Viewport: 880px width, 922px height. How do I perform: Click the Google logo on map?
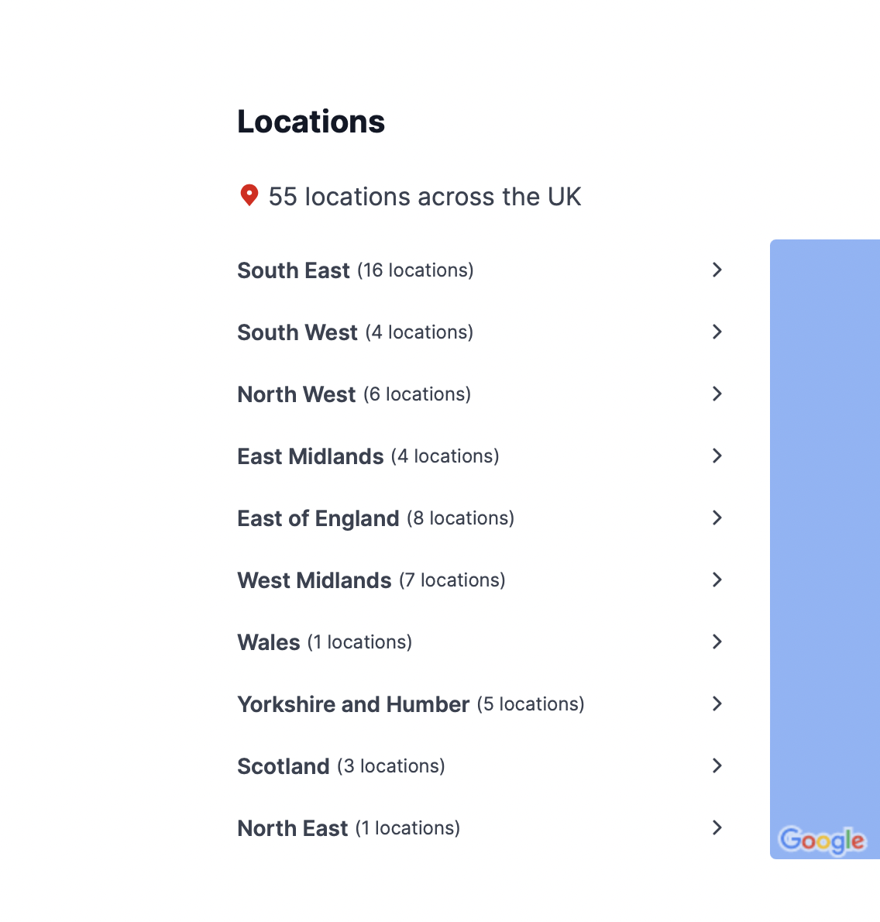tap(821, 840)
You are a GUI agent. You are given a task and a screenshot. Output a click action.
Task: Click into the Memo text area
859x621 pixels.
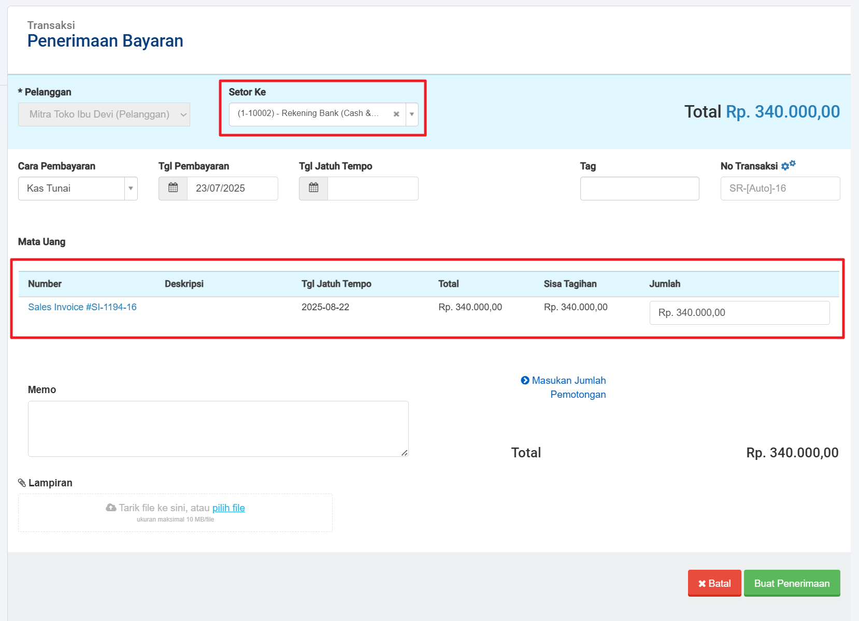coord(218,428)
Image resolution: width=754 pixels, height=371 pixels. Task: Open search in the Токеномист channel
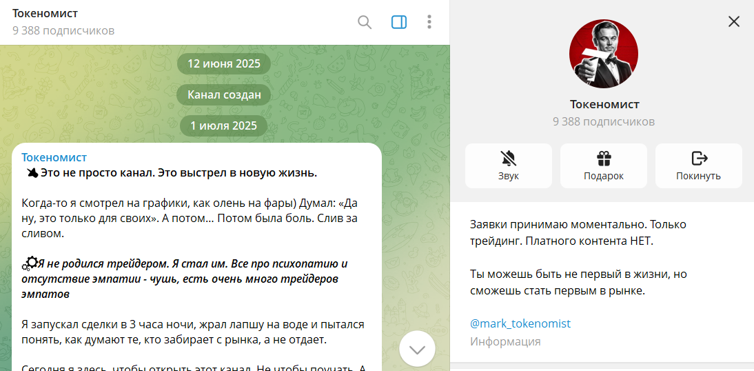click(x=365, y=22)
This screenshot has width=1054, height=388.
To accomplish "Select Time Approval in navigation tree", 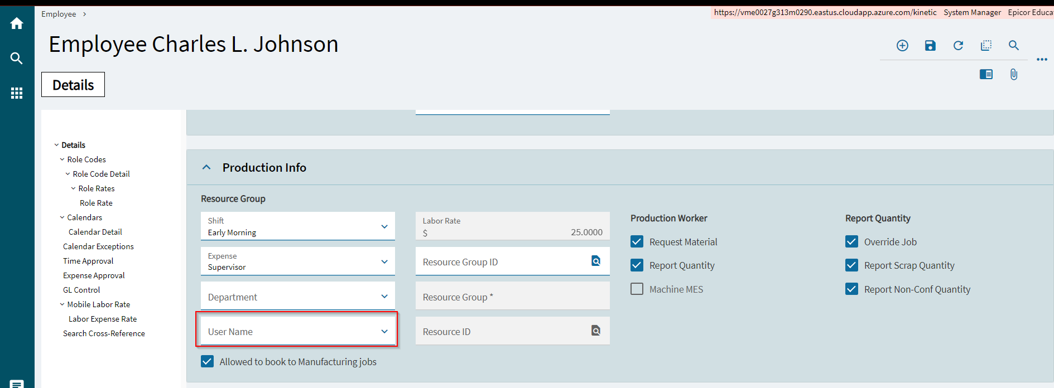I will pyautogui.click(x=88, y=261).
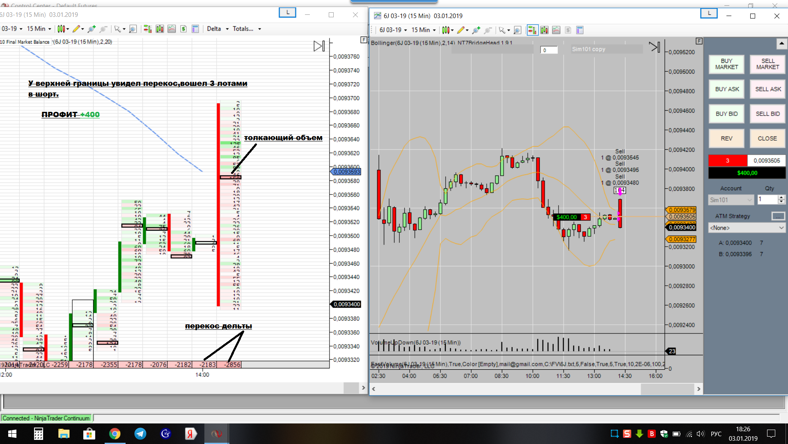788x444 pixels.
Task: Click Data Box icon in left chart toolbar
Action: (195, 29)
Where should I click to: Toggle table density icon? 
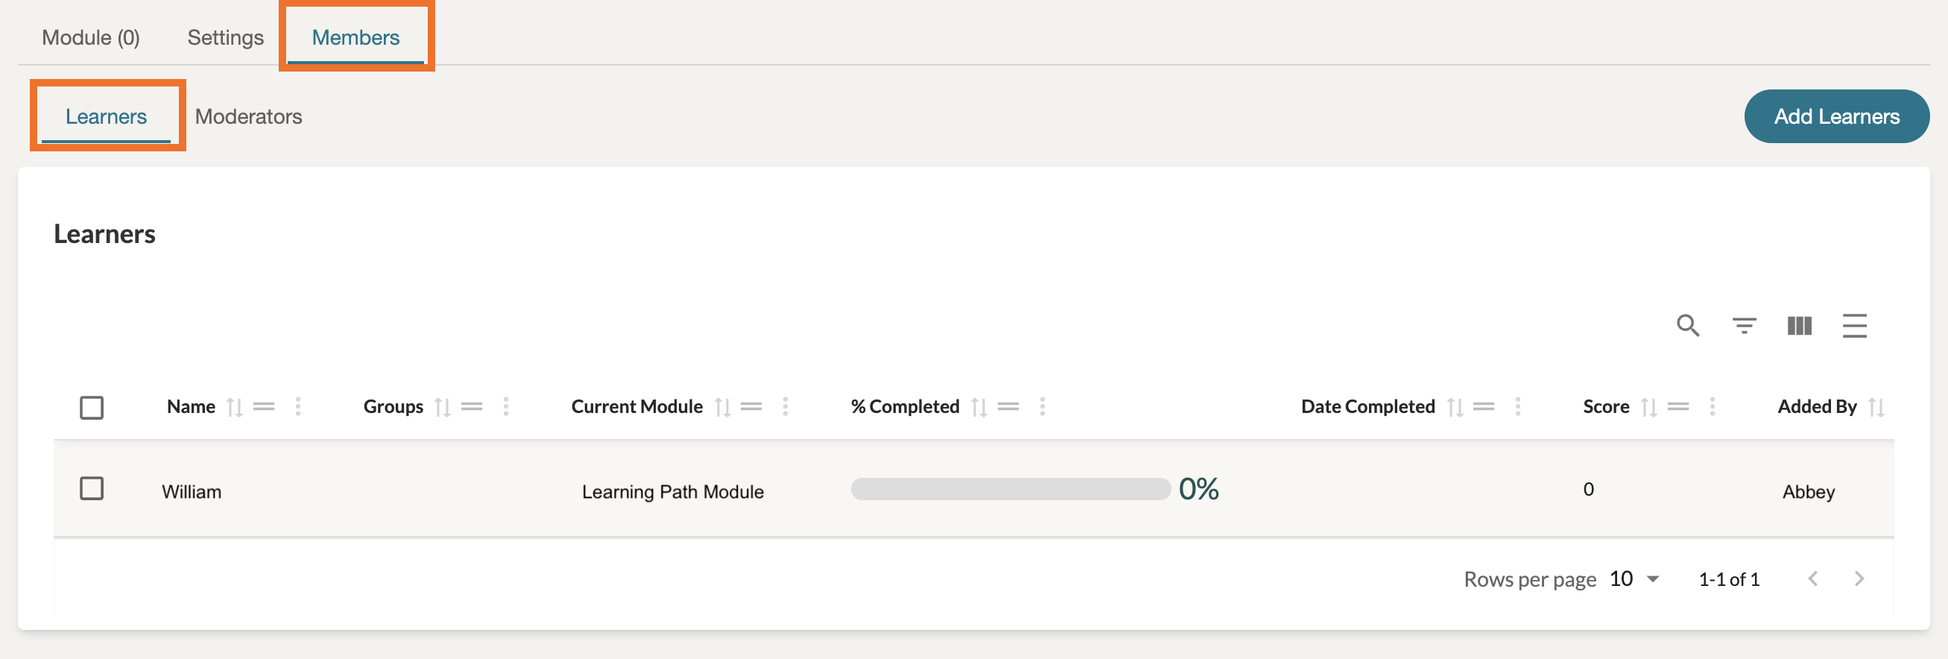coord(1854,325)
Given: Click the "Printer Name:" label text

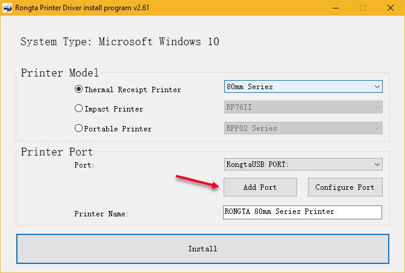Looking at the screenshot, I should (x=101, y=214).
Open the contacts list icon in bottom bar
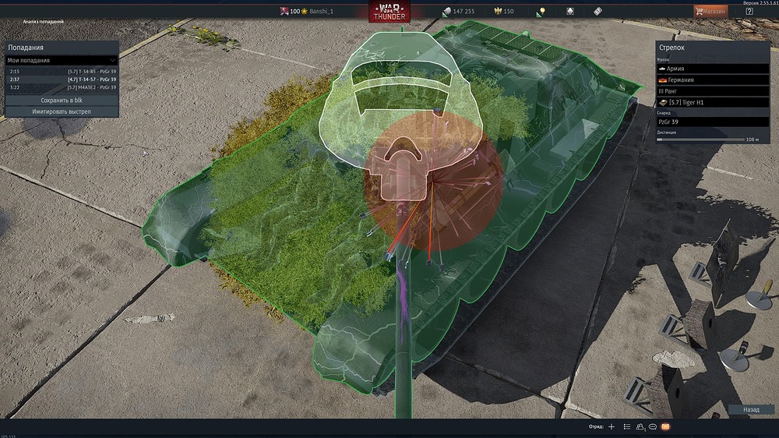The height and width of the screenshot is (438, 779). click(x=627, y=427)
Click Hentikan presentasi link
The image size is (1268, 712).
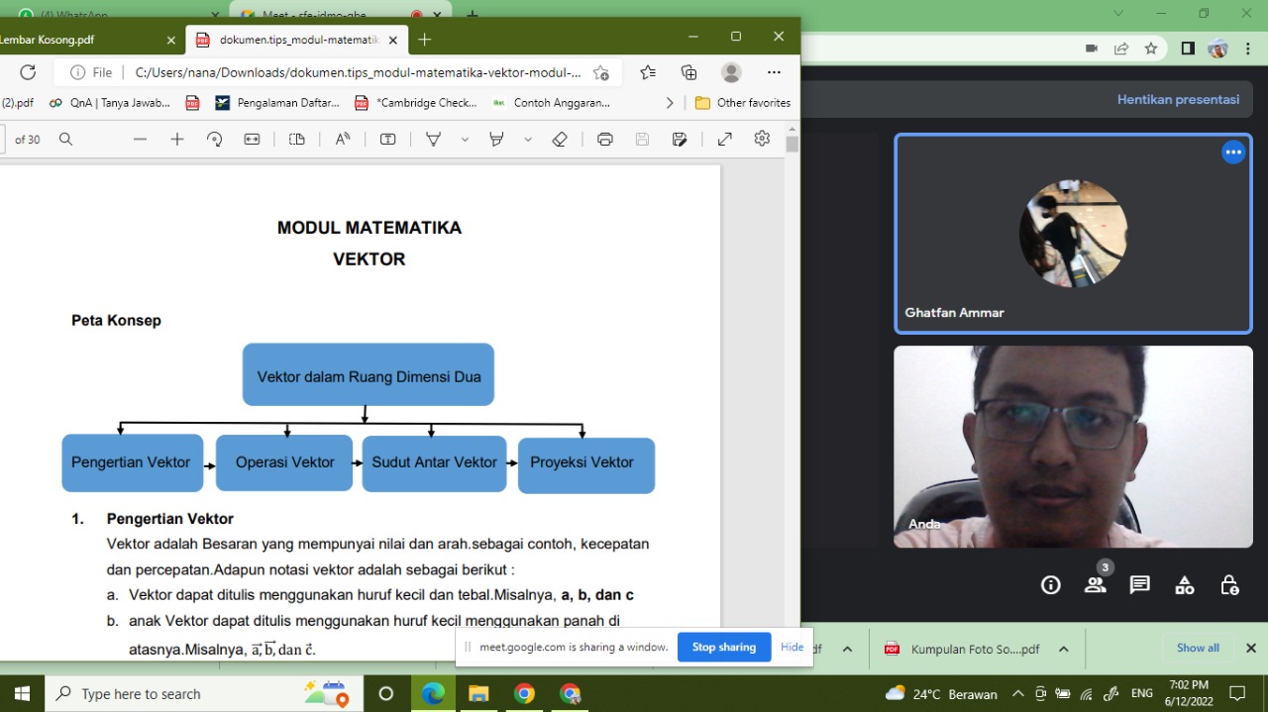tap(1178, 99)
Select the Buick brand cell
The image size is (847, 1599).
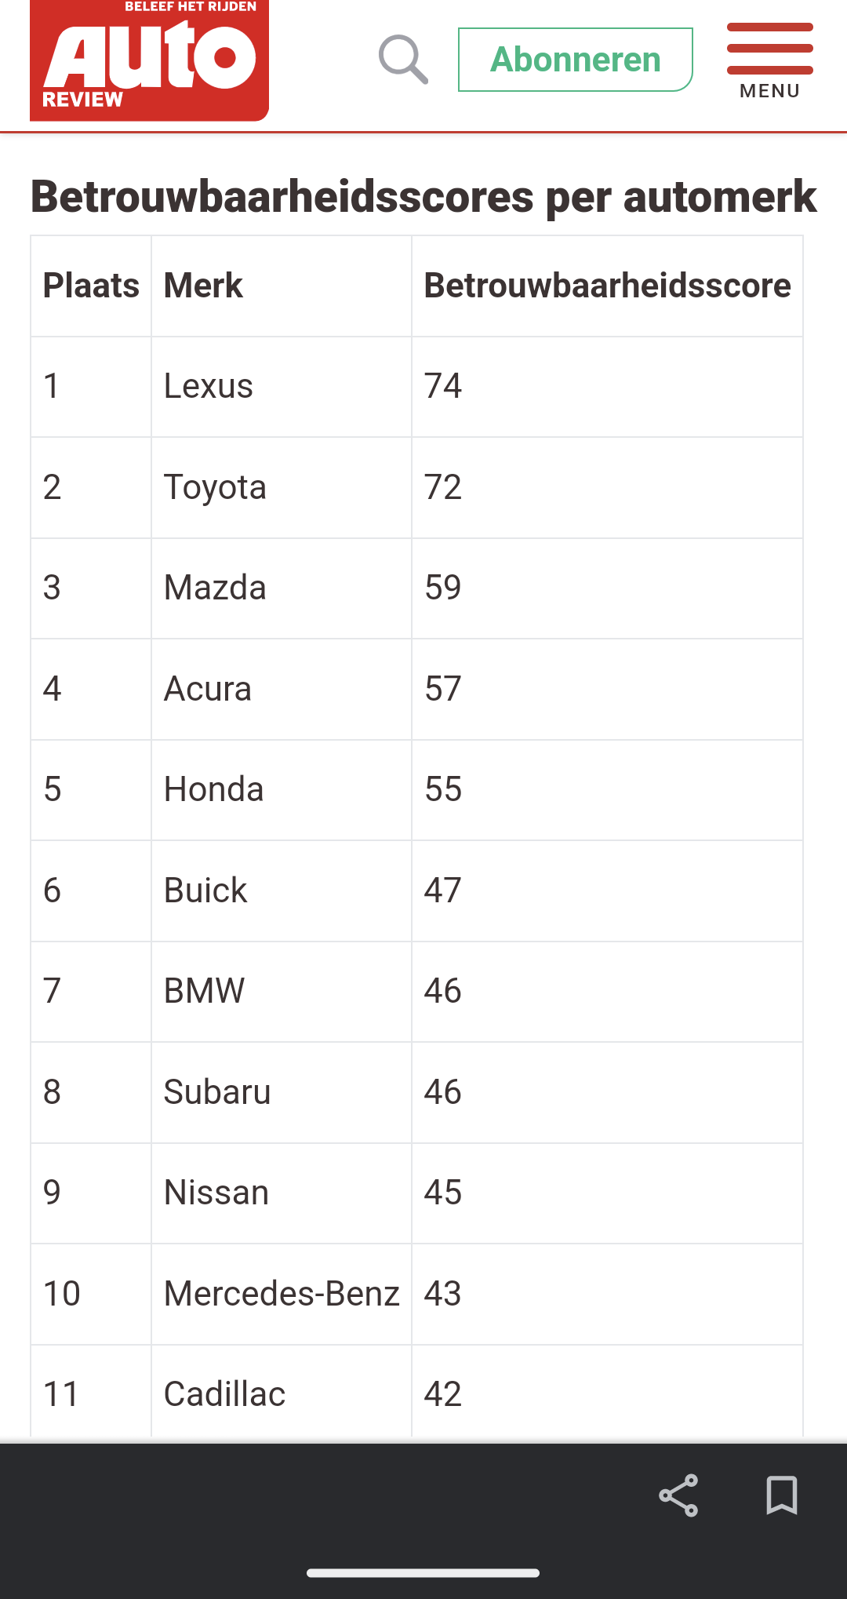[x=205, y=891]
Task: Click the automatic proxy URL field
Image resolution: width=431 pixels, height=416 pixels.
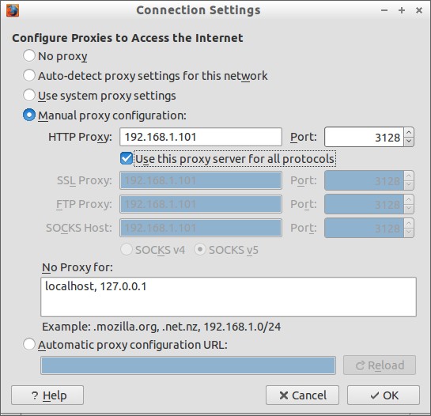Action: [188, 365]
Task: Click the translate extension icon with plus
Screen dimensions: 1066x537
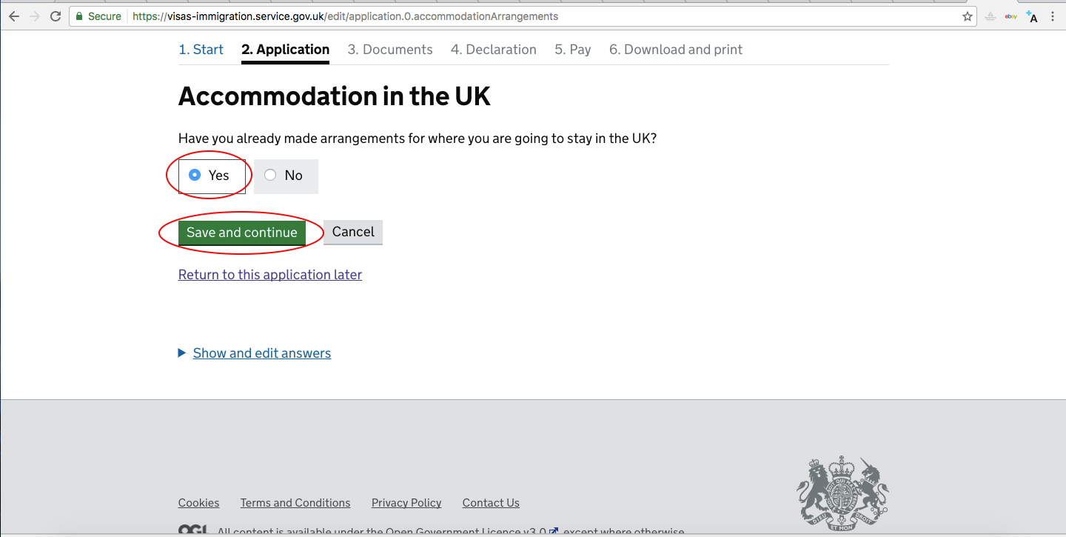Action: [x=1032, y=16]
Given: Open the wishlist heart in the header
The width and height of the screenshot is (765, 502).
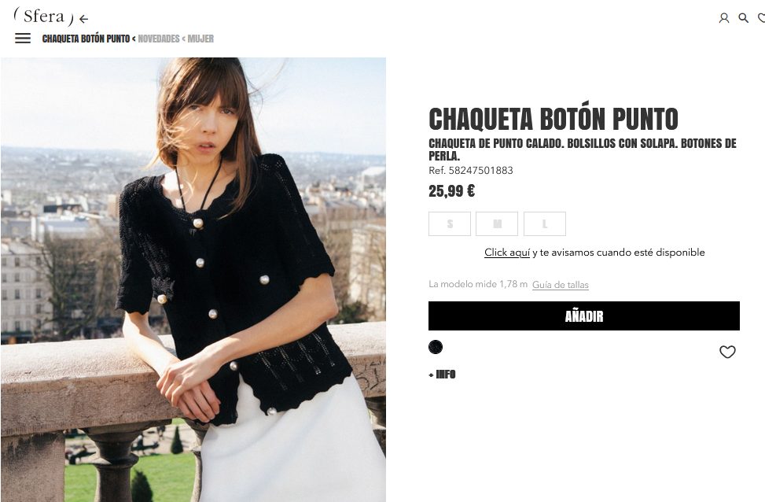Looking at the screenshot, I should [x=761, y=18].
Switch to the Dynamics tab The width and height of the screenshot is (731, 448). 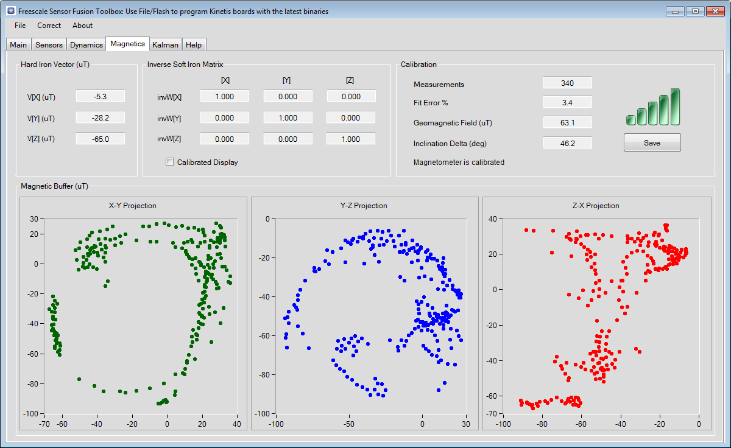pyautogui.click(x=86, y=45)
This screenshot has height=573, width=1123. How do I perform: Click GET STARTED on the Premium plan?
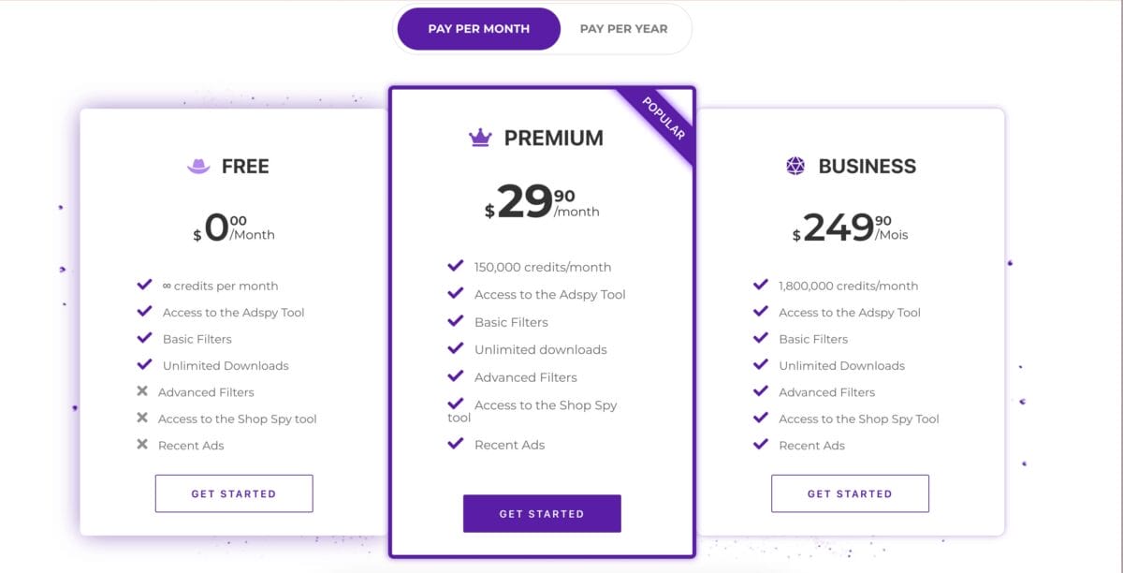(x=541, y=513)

• **PROBLEM REQUIREMENTS**: Copy the data starting at the line that contains "Select the Buick brand cell" and ending at the line that contains "Action: [x=1032, y=16]", changing "Task" to "Goal" everywhere and keeping everything else as it is. Leave the pictures out.

• **EXPECTED OUTPUT**:
Select the Buick brand cell
The image size is (847, 1599).
[x=205, y=891]
Goal: Click the automatic proxy URL field
Image resolution: width=431 pixels, height=416 pixels.
Action: [188, 365]
Goal: Click the translate extension icon with plus
Screen dimensions: 1066x537
Action: [x=1032, y=16]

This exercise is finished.